The Philadelphia Eleven

Last fall, I was privileged to attend an online private screening of The Philadelphia Eleven, a new documentary about the first women-ordained priests in the Episcopal Church. Those eleven women were ordained on July 29, 1974, at the Church of the Advocate in Philadelphia, two years before the Episcopal Church officially permitted the ordination of women. It is fair to say that their “disobedience” in being ordained (and that of the bishop who did so) helped to break up the log jam of hesitancy that had built up at many General Conventions and provided the path forward now for several generations of women clergy. 

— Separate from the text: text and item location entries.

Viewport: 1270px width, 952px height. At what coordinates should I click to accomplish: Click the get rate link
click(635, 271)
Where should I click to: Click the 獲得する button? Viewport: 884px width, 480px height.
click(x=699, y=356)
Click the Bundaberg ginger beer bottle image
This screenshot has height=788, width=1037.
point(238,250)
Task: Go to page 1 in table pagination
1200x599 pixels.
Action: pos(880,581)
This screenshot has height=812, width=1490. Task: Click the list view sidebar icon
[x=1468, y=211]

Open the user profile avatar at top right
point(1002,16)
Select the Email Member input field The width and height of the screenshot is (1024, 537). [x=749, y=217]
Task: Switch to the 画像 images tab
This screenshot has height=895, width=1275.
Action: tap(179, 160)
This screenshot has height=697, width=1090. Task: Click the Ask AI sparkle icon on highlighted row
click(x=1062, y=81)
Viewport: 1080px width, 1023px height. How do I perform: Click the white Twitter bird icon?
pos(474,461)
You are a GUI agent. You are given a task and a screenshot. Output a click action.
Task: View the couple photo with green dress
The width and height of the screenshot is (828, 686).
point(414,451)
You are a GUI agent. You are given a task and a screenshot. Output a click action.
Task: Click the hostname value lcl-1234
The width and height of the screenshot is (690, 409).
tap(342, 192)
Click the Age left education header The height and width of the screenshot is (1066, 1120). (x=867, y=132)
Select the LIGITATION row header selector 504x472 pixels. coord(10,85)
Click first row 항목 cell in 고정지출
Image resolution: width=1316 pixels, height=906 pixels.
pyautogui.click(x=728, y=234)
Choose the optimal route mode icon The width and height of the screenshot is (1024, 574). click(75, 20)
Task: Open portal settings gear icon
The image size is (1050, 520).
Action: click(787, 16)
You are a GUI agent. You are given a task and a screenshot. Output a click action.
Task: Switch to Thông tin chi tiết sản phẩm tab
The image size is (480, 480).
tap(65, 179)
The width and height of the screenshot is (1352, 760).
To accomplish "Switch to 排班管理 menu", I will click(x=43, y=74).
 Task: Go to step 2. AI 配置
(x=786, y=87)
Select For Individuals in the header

I was surprised at how emotionally moving the film was.  I found myself in tears—I knew many of the stories depicted in the film because I had read them. But I hadn’t heard the voices themselves—of those who opposed the ordinations, demeaning these women and their call; or of most of the women themselves, speaking about their commitment to their call, but also their fear, and in many cases their disappointment in how the church isolated them. 

I am aware that I rest on the shoulders of many ordained women who came before me—and all those who supported them. I have not yet been able to track down how the Diocese of Arizona (and its bishop) voted in the General Conventions of 1973 and 1976. 

The film includes interviews from a recent gathering of those who are still living from the first eleven priests; interviews with the Right Rev. Barbara Harris, who served as the crucifer at the ordination; and news footage from 1974, which is the obstacle to the full release of the film: they have not yet been able to raise the funds to purchase the rights to the news coverage. 

They are inviting gifts from Episcopalians and supporters of women’s progress in the church to meet the goals necessary to have the rights to all the footage in the film, which will allow them to give it an open release and tell this story not just to the Episcopal Church, but to the wider world. 

If you’d like to learn more, or support the final production of the film, you can do so here

Philadelphia Eleven

2 comments on “The Philadelphia Eleven”

  1. Two of the eleven were classmates of Sam and me, Betty & Merrill. Sam and I were at the ordinations that day (along with our 2nd son in utero). Sam participated in laying on hands. The following year I was a member of a national committee strategizing for the 1976 convention. It was an amazingly moving event. I can’t wait to see the movie. If you can find the photo online of the ordination with Bishop Welles laying on hands, Sam is the young bushy black-haired priest at the bishop’s left.

  2. I will repeat a tale I’ve told before from the 1991 General Convention held in Phoenix where, as a volunteer, I was assigned to the House of Bishop’s Secretariat. Barbara Harris was the only woman in the HOB at that time, and a goodly number of her peers refused to speak to her and did their best to ignore her. She often spent breaks with us in the HOB Secretariat, where we were all women, and we enjoyed her immensely. She was a lovely, gracious woman who never uttered a word of complaint. Our volunteer group thought her lonely and felt blessed by her presence and that she was comfortable with us.